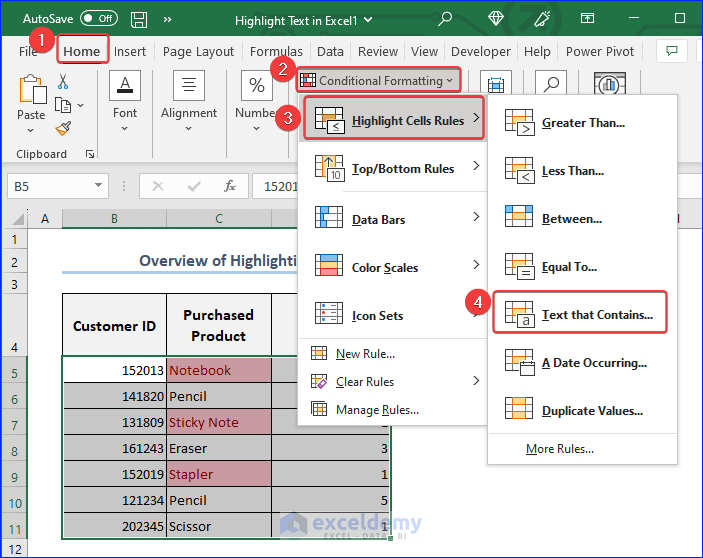Image resolution: width=703 pixels, height=558 pixels.
Task: Click the Paste clipboard icon
Action: 31,91
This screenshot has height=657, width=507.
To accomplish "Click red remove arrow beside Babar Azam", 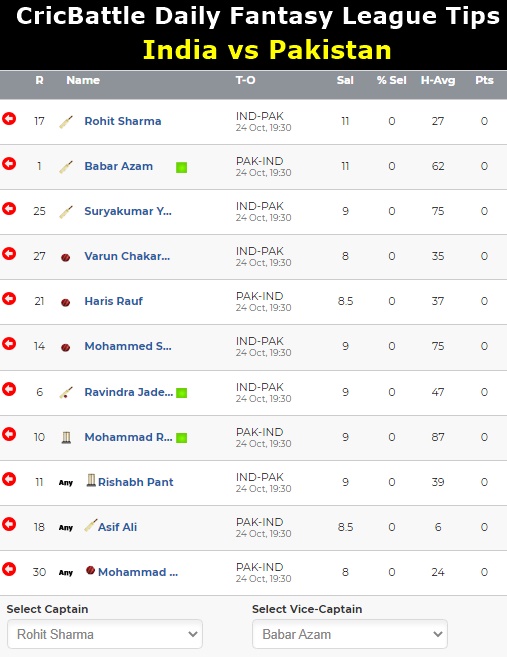I will click(x=9, y=164).
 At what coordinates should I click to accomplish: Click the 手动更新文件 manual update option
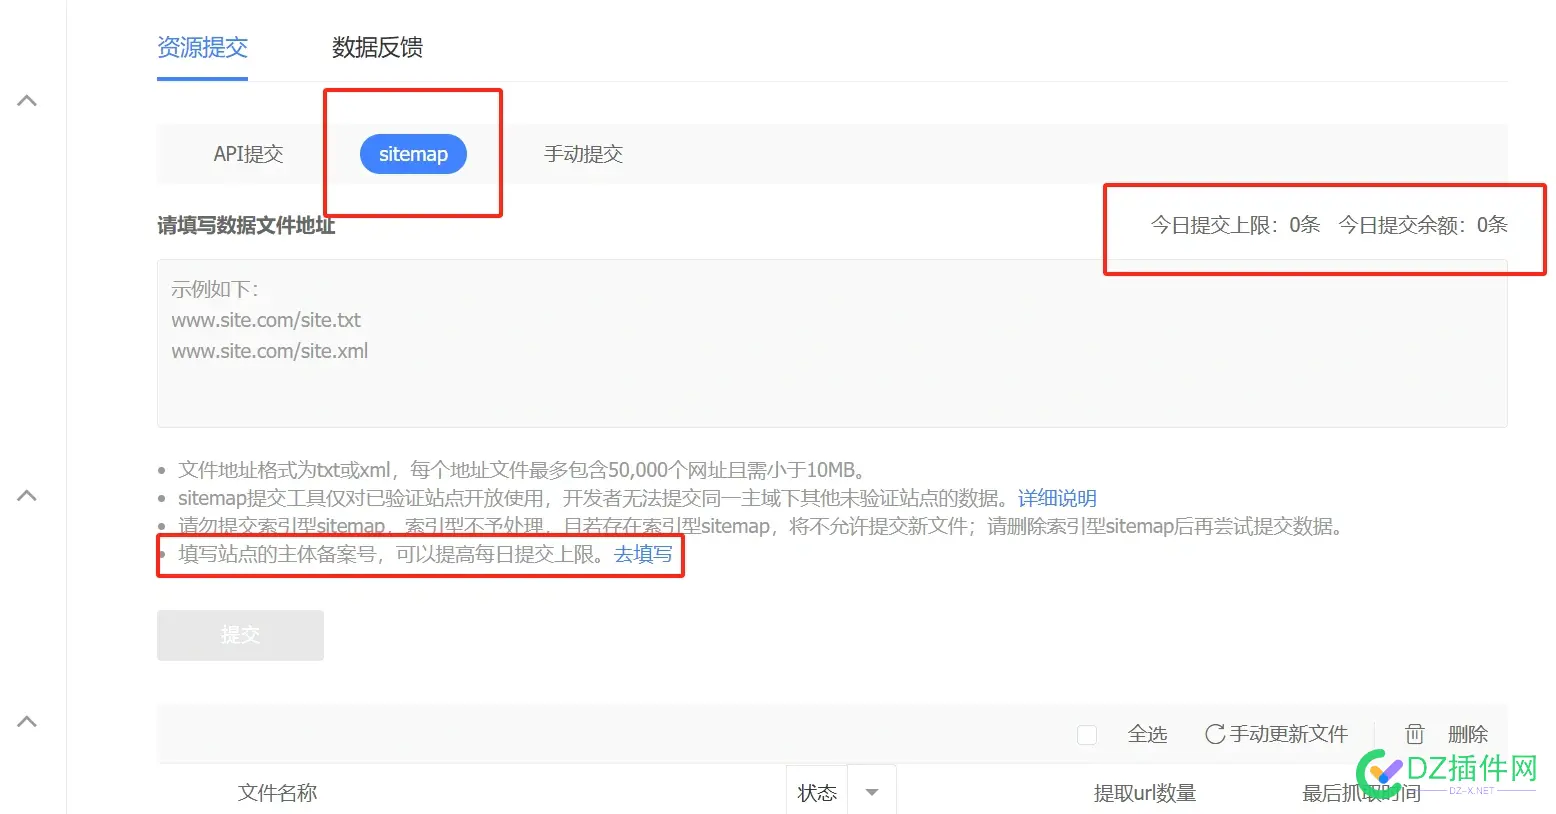click(x=1289, y=733)
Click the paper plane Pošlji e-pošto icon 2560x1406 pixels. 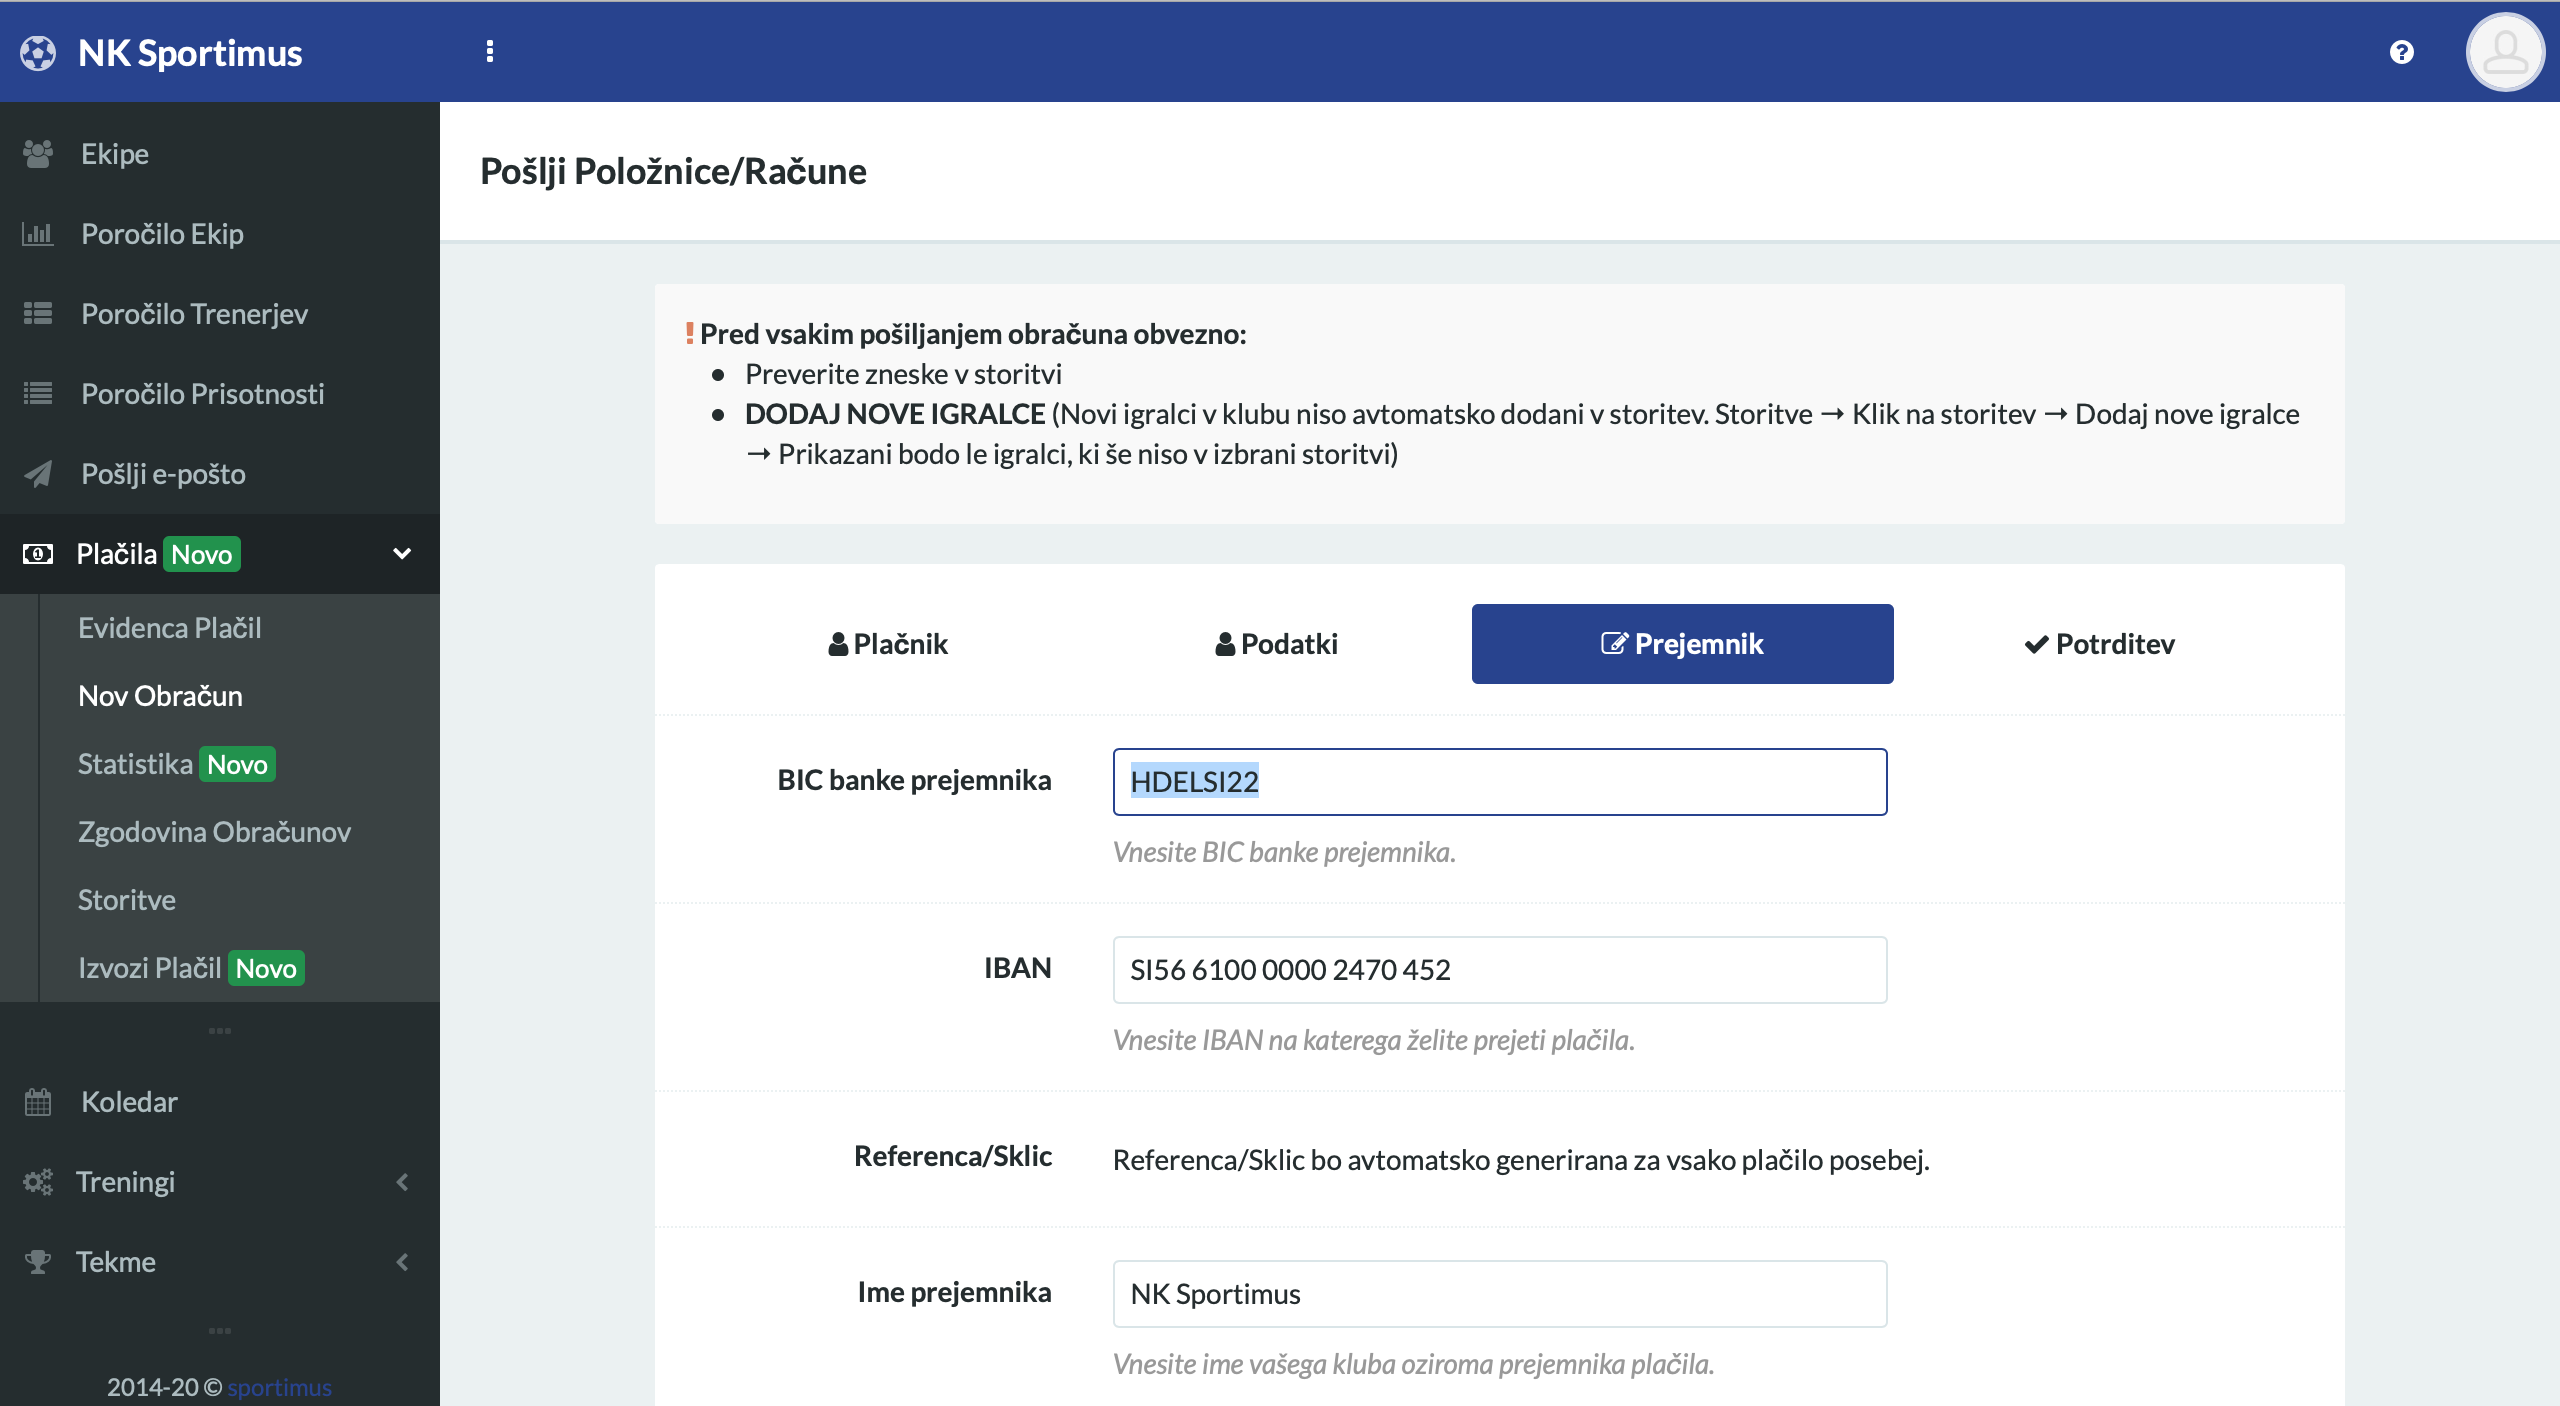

----

◆ **GIVEN EXERCISE**
Give the stretch of the material from the line containing "At what coordinates" through the end of the material as a Markdown table with the columns Row and Line, numbering each row and omitting blank lines. Leave the pictures out of the table.

◆ **THE SOLUTION**
| Row | Line |
|---|---|
| 1 |  At what coordinates should I click to accomplish: Click the 手动更新文件 manual update option |
| 2 | click(x=1289, y=733) |
| 3 | Click the paper plane Pošlji e-pošto icon 2560x1406 pixels.  |